Every Christmas I look forward to spending two weeks at home with my parents. This gives a much needed time for rest, memory making with family, indulging in foods that you cannot get in SVG, and focusing on the upcoming year.
Though I love the Christmas break by day nine my mind and body will start becoming restless about returning to SVG. That nervous energy will continue to build till it can hardly be contained…I’ve spent much of today pacing around the house like a tiger in his cage 🙂
There’s nothing really wrong with this since the Lord has called me to Saint-Vincent. But that nervous energy also comes from a more sinister source…..the desire for productivity.
Understandably my two week Christmas break is more about spending time with loved ones than getting work done. The problem is after a week of memory making my mind kicks into “let’s get some work done” mode and I start missing my routine of productivity on the island.
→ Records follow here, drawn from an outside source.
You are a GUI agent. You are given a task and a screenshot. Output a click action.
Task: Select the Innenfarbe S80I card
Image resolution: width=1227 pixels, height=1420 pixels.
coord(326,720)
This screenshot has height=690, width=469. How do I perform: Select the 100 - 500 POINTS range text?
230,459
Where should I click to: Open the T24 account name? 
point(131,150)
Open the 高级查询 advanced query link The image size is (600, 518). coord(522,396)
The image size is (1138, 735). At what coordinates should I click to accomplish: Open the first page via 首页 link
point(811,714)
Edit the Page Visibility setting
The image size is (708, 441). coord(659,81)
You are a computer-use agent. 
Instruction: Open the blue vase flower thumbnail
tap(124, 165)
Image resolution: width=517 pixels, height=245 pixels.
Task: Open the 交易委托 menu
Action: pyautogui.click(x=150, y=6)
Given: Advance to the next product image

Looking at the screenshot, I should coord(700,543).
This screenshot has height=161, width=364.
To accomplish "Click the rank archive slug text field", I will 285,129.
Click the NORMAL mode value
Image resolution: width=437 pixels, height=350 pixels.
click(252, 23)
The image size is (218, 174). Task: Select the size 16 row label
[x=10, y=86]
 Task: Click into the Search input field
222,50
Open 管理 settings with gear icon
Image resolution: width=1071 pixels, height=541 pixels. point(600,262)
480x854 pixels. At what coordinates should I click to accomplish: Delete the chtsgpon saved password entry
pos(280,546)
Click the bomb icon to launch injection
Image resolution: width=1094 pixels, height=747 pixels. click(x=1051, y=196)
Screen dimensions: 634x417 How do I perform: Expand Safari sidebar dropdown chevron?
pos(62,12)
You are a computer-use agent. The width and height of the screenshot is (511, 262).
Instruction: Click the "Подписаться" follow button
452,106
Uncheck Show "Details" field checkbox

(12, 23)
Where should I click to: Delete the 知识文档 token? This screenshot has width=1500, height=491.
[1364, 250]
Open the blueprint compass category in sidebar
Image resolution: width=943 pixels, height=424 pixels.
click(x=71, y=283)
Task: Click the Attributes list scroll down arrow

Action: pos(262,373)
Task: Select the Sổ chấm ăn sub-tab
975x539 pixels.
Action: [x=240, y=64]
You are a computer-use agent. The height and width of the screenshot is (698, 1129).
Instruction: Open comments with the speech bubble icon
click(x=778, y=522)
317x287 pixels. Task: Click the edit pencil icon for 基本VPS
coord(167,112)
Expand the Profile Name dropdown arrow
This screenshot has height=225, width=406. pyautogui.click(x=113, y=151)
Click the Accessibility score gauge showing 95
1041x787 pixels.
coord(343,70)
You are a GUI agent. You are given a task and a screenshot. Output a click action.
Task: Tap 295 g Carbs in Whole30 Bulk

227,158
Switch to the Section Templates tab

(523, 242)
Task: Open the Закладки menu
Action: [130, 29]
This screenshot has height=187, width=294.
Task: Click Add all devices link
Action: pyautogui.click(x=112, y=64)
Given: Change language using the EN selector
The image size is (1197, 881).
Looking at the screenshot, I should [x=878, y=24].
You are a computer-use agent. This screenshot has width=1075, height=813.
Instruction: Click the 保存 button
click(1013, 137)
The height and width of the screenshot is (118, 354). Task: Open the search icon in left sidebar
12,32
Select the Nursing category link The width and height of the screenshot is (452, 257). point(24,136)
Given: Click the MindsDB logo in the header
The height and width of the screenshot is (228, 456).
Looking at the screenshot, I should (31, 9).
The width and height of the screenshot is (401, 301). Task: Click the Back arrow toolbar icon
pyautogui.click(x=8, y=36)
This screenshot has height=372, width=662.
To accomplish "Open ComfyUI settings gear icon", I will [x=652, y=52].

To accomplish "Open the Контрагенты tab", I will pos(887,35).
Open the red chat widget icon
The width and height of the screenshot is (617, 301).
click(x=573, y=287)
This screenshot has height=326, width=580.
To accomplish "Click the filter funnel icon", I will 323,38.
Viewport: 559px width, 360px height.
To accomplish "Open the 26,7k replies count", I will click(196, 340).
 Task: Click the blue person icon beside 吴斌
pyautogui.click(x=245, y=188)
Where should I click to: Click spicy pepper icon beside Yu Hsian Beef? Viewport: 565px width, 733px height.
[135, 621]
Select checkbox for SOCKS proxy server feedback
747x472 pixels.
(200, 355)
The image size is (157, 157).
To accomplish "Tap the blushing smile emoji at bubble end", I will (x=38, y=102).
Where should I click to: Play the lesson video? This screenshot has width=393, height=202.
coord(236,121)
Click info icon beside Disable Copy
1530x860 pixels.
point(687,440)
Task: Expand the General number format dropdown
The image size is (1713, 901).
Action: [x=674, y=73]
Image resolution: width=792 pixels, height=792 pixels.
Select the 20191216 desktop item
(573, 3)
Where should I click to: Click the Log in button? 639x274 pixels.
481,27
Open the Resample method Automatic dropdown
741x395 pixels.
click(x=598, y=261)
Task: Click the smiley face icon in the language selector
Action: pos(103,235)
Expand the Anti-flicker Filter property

By day thirteen it’s incredibly easy to focus on lack of productivity and forget all the wonderful memories that I’ve made.
like worshipping with my entire family for the first time in over a year
Studying for a sermon with my father (and the family dog)
Sleeping in my niece and nephews room just so she could excitedly whisper in my ear “it’s Christmas!” on Christmas morning.
Eating a Bacon Cheeseburger with my mom
Going through the books from my Australian library for the first time in six years
And sharing my burden for the Vincentian people at my home Church
Could I have gotten more work done if I stayed in Saint Vincent? Of course! But the Lord is teaching me even on my pacing tiger days memories made with loved ones are far more important than a completed to-do list.